EXERCISE INSTRUCTIONS. After locating the line containing "Task: Open the 周期 period link" in the entries below, please write out that line and the rest through the end exactly. Omit pictures.

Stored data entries
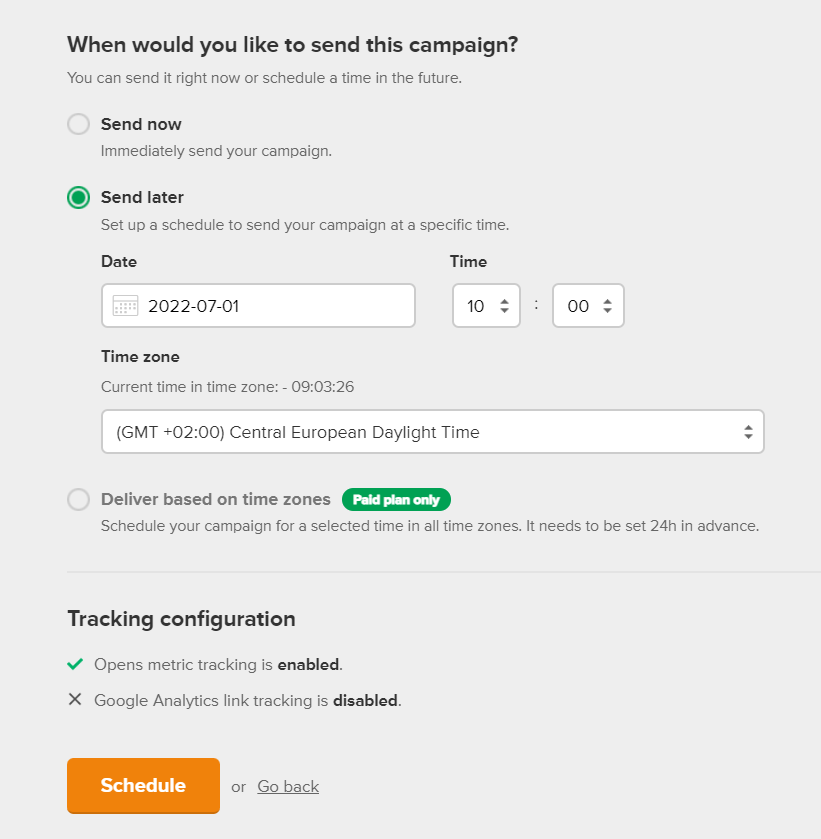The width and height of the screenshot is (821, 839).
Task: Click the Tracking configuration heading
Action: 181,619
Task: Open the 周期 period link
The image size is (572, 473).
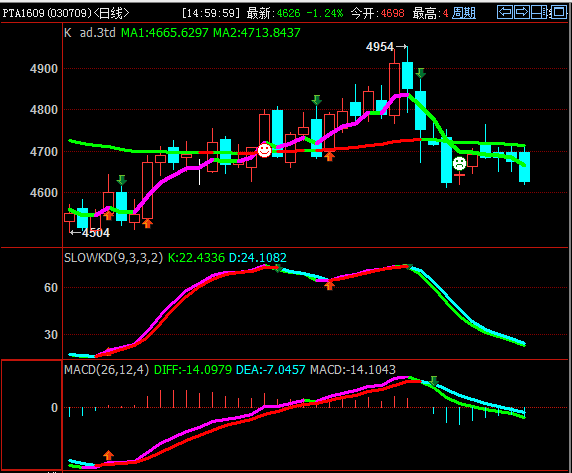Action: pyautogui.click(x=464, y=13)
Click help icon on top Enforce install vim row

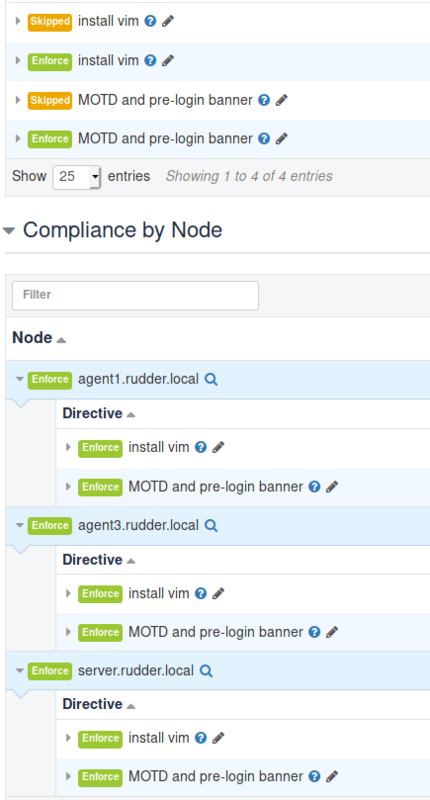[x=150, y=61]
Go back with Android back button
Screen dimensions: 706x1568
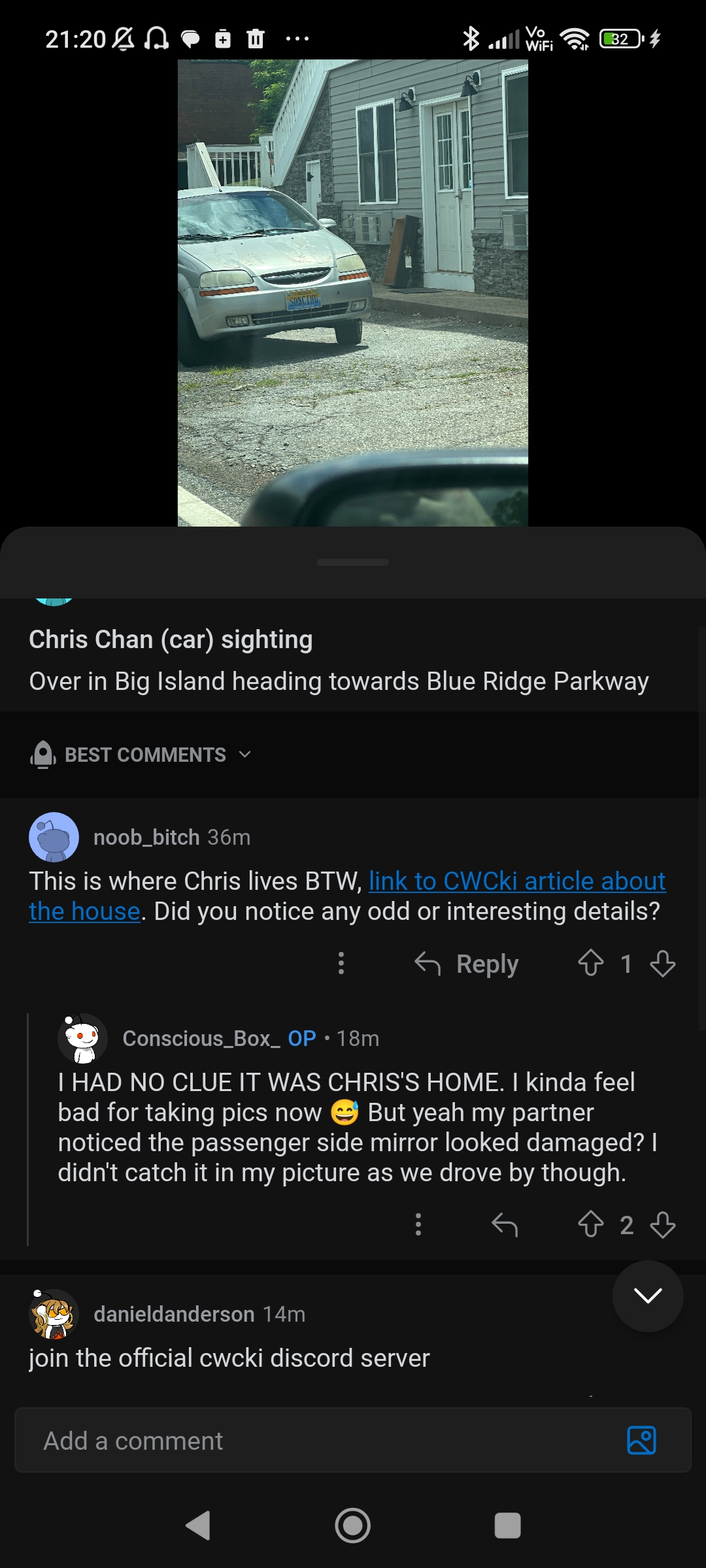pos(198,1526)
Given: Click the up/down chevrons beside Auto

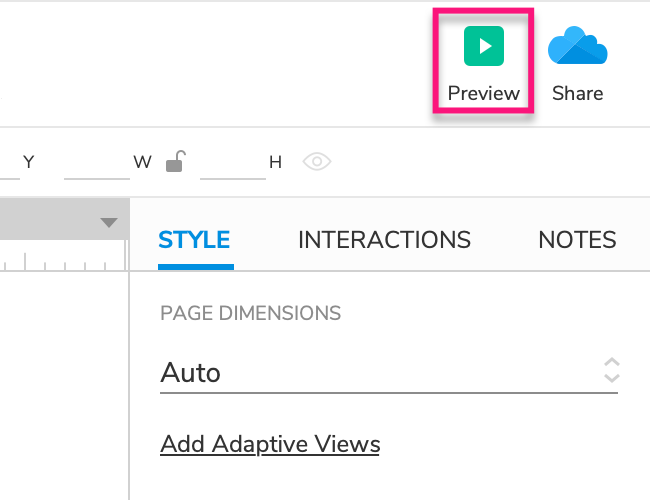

WRITTEN ANSWER.
Task: Open the 周期 period link
The image size is (572, 473).
Action: pyautogui.click(x=464, y=13)
Click help icon on top Enforce install vim row

[x=150, y=61]
Go back with Android back button
Screen dimensions: 706x1568
pos(198,1526)
Given: Click the up/down chevrons beside Auto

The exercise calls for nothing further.